▶ _Aim of the task_:
The output should match, line for line, the records from the line containing "Select the PNJ brand row" through the line containing "Click the Times column header", with every picture left out.

▶ _The records_:
+===+

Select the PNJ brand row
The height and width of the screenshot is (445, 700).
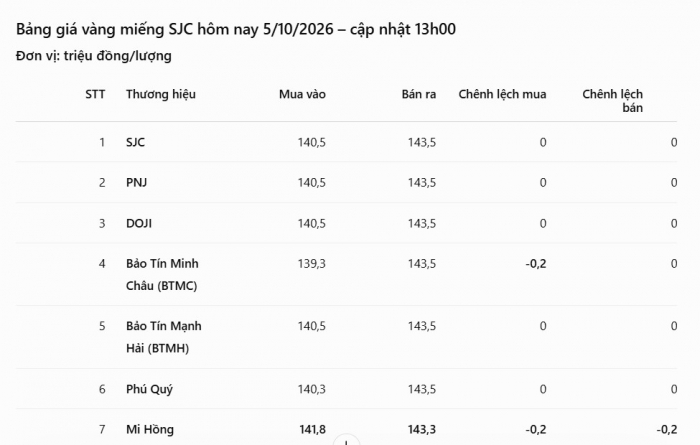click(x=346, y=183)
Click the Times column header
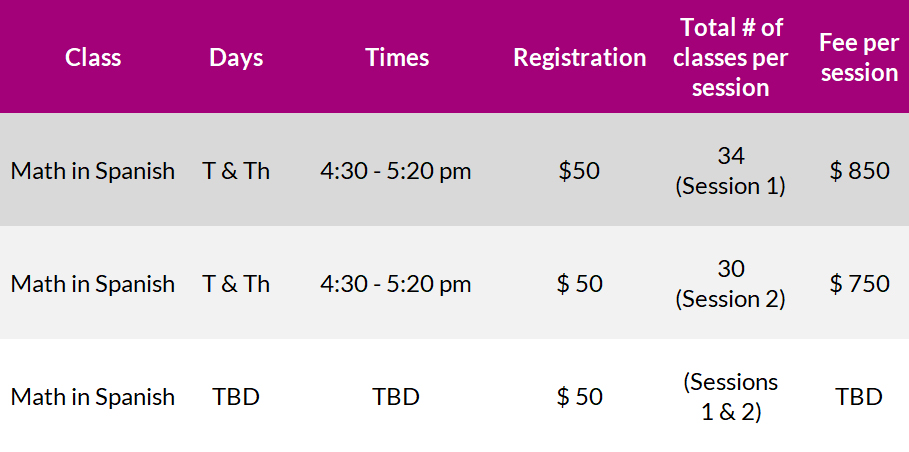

+===+

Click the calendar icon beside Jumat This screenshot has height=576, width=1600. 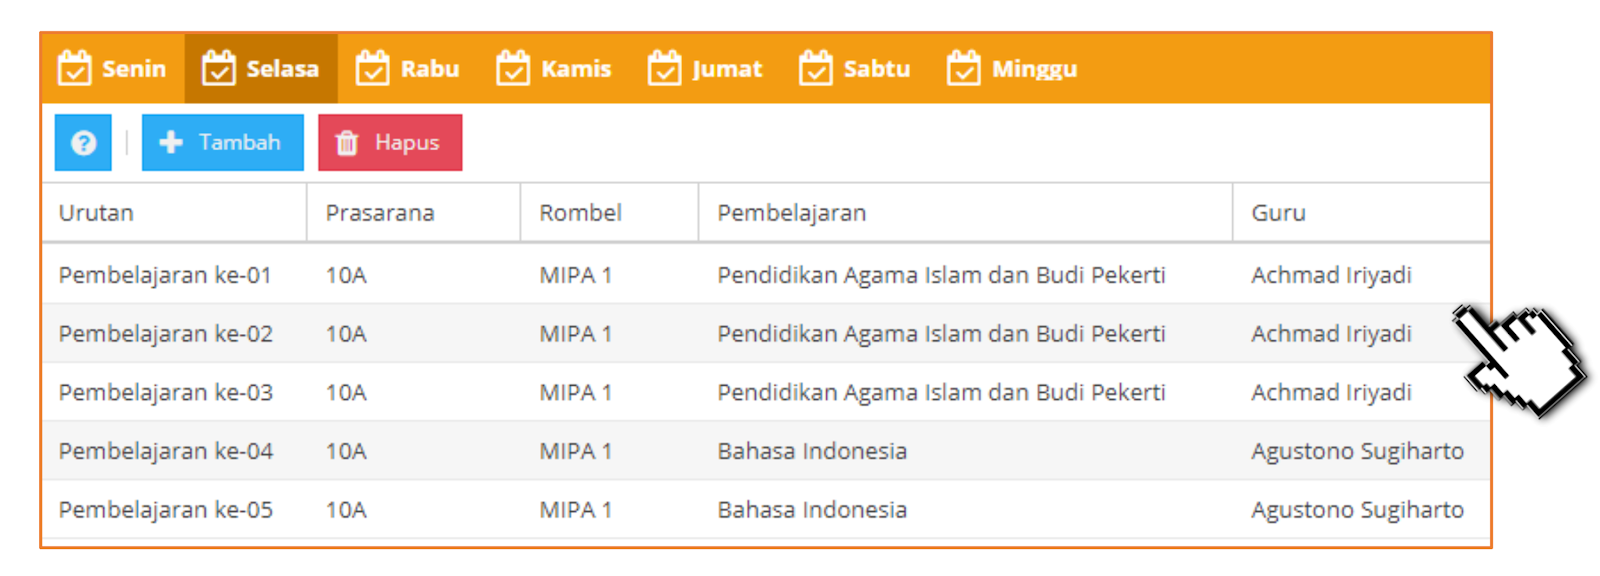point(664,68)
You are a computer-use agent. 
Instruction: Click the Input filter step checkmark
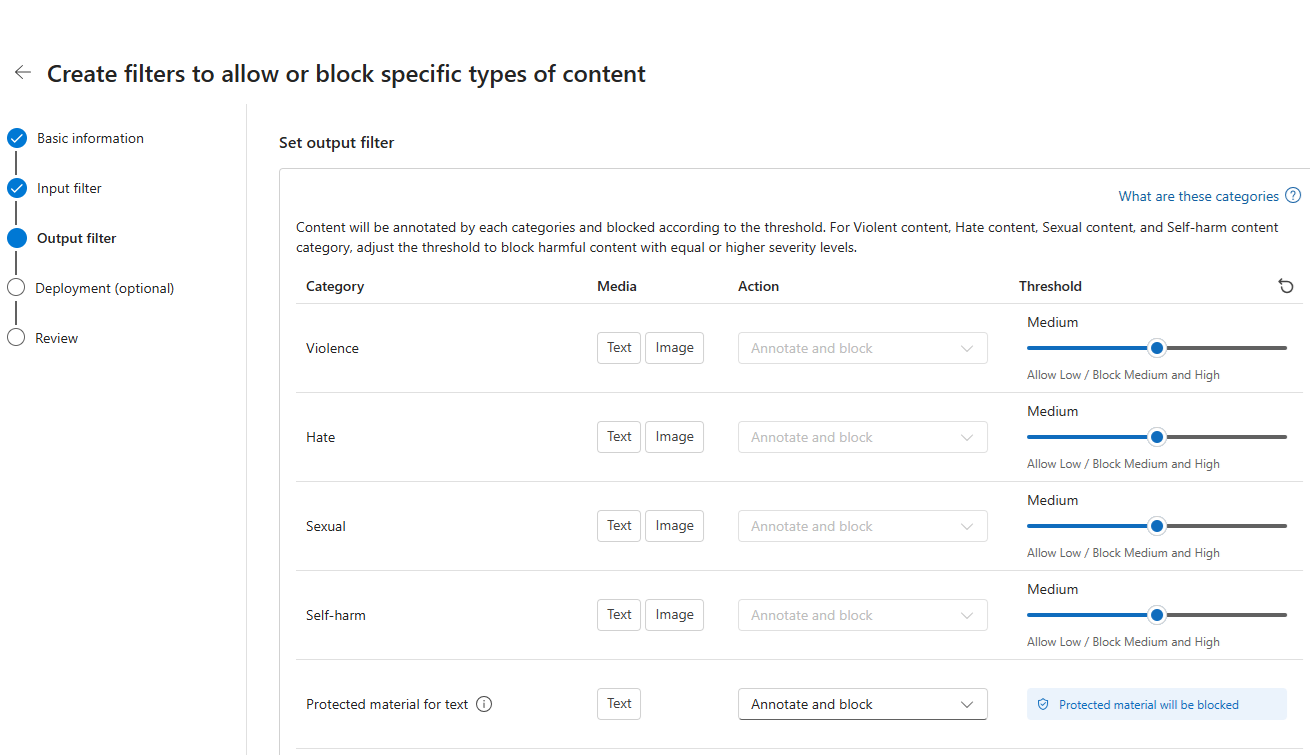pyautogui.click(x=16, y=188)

+===+

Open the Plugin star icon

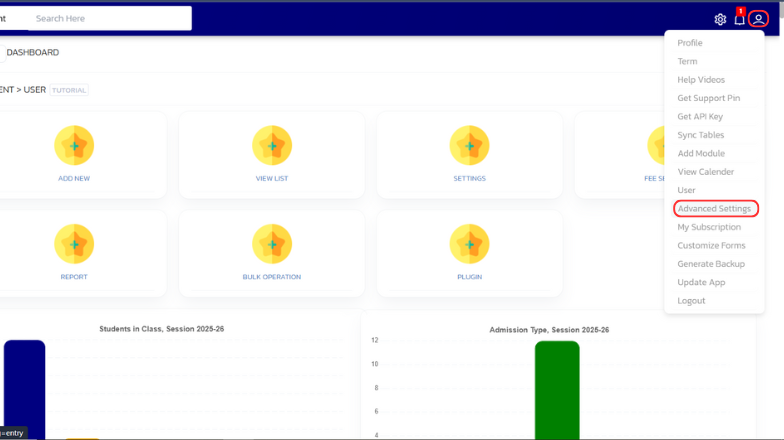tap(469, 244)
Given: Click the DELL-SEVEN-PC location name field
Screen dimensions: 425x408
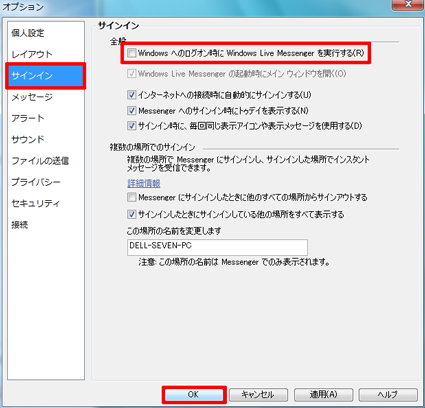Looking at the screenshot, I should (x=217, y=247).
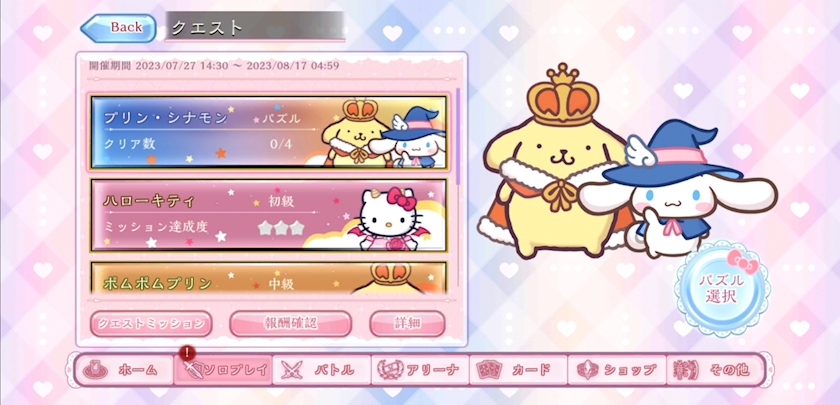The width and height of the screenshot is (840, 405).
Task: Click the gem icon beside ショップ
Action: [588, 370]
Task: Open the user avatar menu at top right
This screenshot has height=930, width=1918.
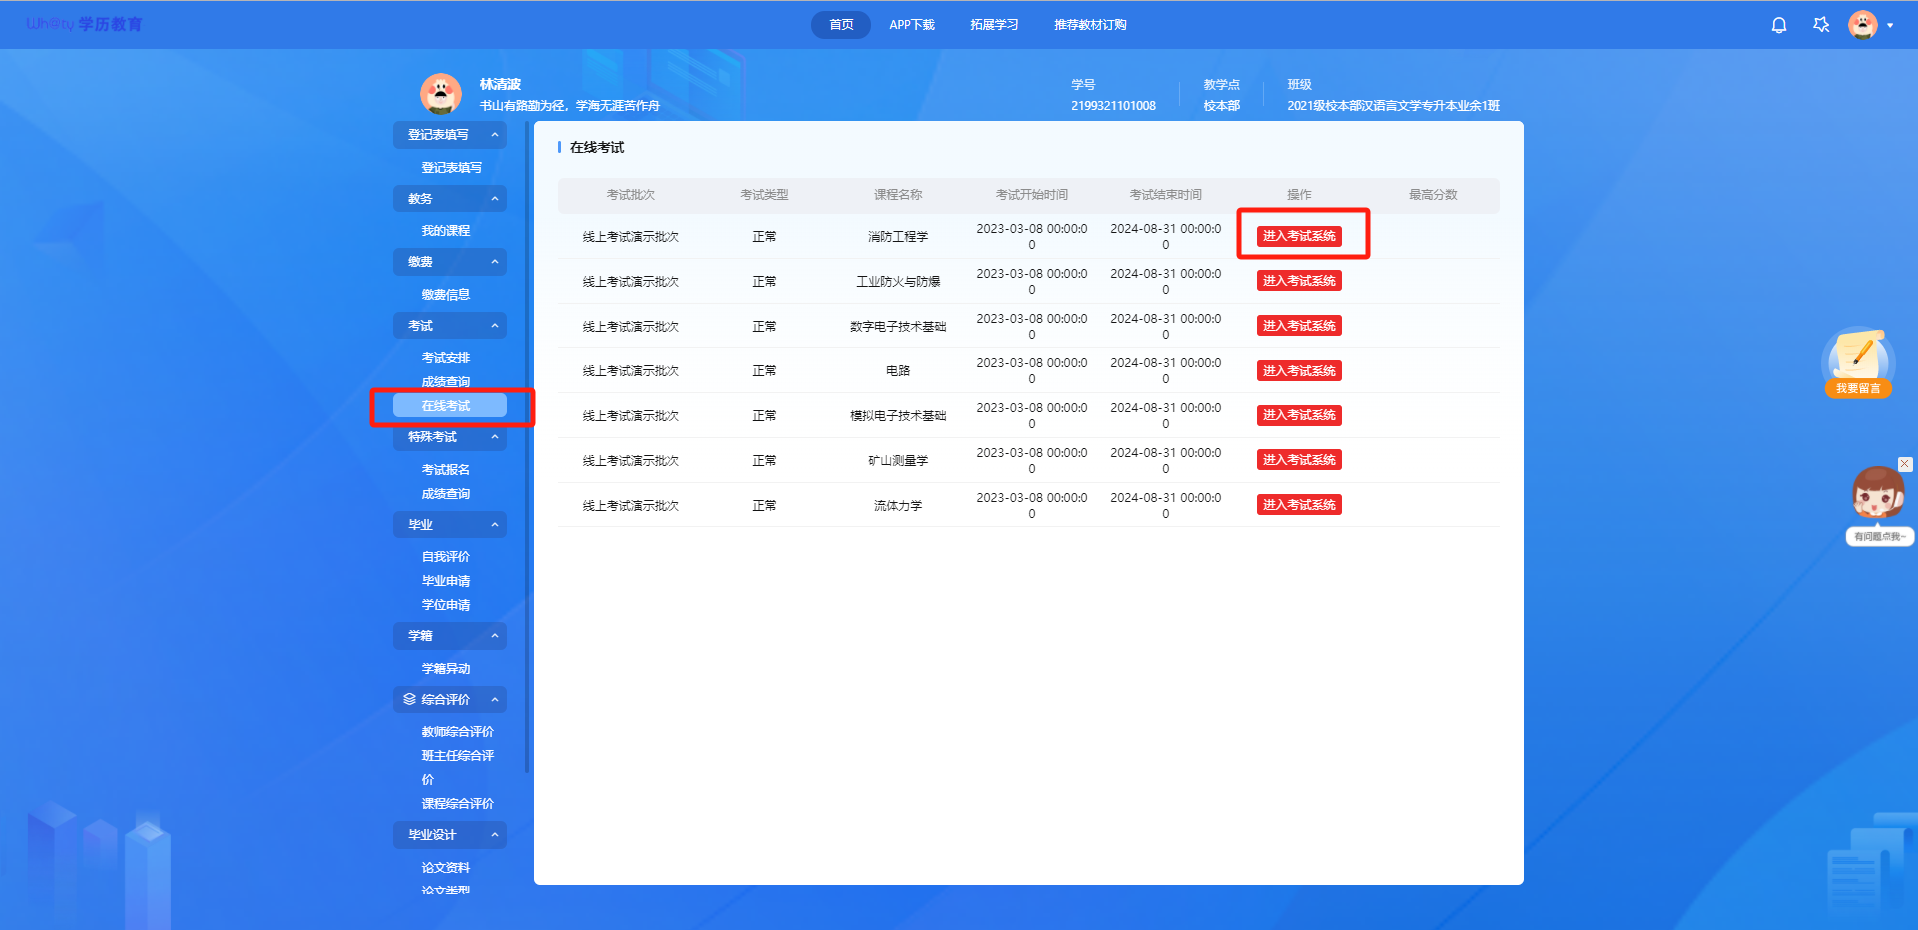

+===+

▶ _Exercise answer_:
Select the PNJ brand row
The height and width of the screenshot is (445, 700).
click(x=346, y=183)
Click the Times column header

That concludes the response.